O provedor da Santa Casa de Avaré, Miguel Chibani desmentiu nesta segunda (29) ao in Foco, uma fake news sobre casos de covid envolvendo a instituição, que tem se espalhado por whatsApp.
De acordo com mensagens espalhadas, um suposto ‘recado a população de Avaré’ afirma que “Avaré vem enfrentando um surto de COVID, que está se alastrando diante do município devido a facilidade de transmissão do vírus. Por isso, pedimos a atenção da população, para o retorno do uso de máscaras, e uso de álcool para desinfecção das mãos, diante dessas festas de fim de ano. O pronto socorro, postos de saúde municipais, e santa casa de Avaré, tem observado e acompanhado os casos positivos no município, e também os afastamentos de muitos profissionais diante de seus trabalhos devido atestados médicos relacionados a COVID”.
A mensagem diz que o “post não tem o intuito de assustar ninguém, muito menos gerar pânico entre a população Avareense, mas sim o dever de conscientizar a população Avareense, do risco que os mesmos estão enfrentando diante do município neste momento (…). E antes que perguntem o porquê de ser postado de perfil anônimo, é para evitar perseguições a nós, profissionais da saúde, e demais contribuintes, por parte de alguns, que atuam diante da gestão atual”.
A mensagem finaliza afirmando que haveria uma “ala 3 da UTI ficou interditada na santa casa onde TODOS FUNCIONÁRIOS estão afastados”.

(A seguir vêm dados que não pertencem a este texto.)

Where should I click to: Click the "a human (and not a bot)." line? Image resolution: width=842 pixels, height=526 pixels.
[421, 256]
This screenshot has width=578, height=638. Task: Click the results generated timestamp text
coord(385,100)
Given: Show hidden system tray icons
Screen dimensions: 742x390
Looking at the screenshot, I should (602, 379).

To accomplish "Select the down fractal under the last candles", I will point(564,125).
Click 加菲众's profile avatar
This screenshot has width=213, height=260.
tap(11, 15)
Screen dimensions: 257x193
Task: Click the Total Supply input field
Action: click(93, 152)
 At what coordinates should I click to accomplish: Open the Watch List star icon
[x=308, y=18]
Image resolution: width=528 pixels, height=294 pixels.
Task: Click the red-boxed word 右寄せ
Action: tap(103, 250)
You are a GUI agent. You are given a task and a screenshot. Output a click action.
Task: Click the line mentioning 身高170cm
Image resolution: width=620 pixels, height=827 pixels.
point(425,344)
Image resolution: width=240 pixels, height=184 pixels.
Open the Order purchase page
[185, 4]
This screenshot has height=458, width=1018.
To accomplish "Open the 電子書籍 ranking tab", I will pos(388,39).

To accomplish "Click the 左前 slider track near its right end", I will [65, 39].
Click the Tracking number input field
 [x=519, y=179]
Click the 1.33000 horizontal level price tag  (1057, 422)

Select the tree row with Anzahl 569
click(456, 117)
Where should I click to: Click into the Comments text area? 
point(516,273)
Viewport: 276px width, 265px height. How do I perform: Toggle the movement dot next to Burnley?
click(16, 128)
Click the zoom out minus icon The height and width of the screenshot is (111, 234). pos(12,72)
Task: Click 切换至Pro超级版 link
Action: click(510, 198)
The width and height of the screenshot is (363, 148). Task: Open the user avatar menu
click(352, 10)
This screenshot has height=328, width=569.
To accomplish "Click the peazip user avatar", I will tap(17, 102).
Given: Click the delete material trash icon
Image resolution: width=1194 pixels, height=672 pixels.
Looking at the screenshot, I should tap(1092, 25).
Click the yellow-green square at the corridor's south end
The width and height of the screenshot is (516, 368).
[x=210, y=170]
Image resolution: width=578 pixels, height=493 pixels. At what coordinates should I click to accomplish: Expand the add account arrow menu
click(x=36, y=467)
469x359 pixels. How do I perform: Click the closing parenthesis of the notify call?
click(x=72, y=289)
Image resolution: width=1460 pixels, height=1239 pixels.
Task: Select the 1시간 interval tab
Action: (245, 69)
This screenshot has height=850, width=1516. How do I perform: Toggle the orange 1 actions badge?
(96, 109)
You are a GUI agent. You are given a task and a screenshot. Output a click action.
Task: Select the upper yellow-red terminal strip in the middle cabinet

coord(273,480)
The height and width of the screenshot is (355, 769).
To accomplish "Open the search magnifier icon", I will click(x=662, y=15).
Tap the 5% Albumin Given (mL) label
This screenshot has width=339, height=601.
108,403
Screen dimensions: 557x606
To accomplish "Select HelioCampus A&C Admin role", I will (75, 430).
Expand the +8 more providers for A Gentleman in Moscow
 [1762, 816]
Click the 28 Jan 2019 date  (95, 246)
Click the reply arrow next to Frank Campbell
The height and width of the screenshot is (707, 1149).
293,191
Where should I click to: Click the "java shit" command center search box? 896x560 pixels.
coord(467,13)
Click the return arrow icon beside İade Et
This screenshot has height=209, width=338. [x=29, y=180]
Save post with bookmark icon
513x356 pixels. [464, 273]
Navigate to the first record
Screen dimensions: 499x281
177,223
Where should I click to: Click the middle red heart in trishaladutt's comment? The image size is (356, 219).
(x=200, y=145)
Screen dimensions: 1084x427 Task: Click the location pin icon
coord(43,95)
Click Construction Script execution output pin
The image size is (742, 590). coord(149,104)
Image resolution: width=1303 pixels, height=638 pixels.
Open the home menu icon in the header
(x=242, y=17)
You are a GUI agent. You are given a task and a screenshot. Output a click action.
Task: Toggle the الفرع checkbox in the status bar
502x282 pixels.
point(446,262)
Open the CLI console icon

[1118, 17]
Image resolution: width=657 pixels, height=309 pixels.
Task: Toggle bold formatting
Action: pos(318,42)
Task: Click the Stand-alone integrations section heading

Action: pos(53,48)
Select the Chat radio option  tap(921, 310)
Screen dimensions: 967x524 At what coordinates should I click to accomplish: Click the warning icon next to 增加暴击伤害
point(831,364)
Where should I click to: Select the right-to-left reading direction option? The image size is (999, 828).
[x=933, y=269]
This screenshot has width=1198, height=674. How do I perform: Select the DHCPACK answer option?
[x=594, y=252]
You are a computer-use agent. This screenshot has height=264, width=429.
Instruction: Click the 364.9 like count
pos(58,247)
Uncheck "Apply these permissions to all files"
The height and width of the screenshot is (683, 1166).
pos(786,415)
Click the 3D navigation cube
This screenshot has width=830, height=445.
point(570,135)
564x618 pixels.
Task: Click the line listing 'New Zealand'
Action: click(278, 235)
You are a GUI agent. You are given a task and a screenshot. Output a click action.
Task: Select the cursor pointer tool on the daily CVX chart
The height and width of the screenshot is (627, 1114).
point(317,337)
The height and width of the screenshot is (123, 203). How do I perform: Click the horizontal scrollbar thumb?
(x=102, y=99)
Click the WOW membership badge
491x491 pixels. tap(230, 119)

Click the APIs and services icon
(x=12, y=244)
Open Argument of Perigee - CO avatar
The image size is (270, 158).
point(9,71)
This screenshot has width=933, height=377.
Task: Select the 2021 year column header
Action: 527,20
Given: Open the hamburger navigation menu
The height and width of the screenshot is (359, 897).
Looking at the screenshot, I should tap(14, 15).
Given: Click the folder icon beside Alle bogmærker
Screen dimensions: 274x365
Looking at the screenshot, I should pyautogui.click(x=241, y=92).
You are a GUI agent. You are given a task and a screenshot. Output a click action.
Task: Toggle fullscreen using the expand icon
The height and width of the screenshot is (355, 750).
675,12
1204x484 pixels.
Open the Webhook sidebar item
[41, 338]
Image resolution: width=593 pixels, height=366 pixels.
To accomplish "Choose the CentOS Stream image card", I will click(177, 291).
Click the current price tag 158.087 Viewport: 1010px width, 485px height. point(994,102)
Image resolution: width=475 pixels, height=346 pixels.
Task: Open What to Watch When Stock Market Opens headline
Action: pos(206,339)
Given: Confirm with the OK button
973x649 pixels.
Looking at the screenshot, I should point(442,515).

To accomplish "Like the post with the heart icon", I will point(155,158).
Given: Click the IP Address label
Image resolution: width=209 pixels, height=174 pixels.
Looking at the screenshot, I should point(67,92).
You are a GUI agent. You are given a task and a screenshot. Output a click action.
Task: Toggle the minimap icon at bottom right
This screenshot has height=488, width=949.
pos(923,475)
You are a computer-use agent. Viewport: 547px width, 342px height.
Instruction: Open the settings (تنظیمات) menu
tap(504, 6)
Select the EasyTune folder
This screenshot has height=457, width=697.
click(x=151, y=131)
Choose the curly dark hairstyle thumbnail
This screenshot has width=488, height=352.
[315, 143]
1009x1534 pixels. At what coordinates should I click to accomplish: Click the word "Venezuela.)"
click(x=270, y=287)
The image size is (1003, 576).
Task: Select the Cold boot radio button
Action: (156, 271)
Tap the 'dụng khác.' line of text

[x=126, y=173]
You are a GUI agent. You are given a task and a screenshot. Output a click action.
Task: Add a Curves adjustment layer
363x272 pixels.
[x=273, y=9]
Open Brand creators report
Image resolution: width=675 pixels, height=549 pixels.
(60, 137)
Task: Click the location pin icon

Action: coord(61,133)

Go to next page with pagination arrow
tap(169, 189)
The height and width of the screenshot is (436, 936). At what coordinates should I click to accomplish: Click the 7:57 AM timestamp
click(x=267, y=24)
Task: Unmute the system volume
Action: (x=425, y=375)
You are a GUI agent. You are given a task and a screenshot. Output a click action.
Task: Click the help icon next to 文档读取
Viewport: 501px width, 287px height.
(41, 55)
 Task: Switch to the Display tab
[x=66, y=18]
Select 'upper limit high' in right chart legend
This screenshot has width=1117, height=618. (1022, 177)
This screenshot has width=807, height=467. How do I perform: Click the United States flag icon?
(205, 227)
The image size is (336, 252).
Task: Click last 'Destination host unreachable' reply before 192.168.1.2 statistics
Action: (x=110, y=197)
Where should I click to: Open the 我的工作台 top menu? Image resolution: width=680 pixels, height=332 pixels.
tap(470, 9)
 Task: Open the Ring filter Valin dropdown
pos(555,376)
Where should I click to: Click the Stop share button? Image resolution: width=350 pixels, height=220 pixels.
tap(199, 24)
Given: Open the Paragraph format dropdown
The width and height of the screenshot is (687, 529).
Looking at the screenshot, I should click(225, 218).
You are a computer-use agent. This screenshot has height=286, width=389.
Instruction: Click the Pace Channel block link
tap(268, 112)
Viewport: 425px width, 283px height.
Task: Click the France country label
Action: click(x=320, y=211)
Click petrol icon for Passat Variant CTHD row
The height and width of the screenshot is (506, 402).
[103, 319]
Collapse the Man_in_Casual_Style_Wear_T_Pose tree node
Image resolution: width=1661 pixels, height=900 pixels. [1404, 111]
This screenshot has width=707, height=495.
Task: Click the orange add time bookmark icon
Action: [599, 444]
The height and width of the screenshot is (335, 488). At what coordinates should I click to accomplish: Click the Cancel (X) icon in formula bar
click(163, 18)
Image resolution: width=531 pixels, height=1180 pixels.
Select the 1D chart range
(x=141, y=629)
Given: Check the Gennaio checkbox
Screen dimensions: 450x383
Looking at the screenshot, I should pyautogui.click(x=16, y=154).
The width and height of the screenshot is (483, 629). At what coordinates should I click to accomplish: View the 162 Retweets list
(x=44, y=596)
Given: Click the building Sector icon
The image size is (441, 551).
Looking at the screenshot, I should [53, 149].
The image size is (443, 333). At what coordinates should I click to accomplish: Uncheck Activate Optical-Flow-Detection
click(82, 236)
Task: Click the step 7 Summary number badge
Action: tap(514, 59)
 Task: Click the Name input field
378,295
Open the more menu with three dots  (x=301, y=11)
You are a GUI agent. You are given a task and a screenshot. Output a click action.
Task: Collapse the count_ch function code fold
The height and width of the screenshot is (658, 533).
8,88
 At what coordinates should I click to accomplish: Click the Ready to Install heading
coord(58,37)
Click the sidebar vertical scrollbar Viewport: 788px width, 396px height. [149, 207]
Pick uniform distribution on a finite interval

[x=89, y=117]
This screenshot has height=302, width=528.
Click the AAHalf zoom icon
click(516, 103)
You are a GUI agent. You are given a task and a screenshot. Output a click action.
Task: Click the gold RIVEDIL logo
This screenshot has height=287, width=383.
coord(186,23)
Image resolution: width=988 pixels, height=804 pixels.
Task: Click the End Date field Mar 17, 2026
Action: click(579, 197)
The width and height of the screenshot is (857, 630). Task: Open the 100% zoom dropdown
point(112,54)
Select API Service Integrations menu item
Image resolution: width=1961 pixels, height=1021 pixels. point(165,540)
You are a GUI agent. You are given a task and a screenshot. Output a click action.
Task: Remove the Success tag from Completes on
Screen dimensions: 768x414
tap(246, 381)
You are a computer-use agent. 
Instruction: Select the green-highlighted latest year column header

Procurado pelo in Foco, Chibani desmentiu a informação. “A ala 3 é a Ala cirúrgica não parou um dia. Um funcionário pegou covid e não foi na Santa Casa; passou para o colega que trabalhava junto. Então os dois ficaram afastados ; eram funcionários da UTI – 3 = UNIMED, onde temos 5 leitos ficou 3 dias sem pacientes porque só abre essa UTI para os conveniados da UNIMED. Não temos UTI particular. Fora essa, os 20 leitos do SUS funcionaram normalmente… O que estão falando é muita asneira e fica ruim para a Santa Casa, pois se tivesse acontecido esse surto, nós seriamos obrigado a comunicar”.
“Já que estão falando, não precisam ter medo de nada; não somos vingativos e não prejudicamos funcionários, mas falta um pouco de ética”, reforçou o provedor.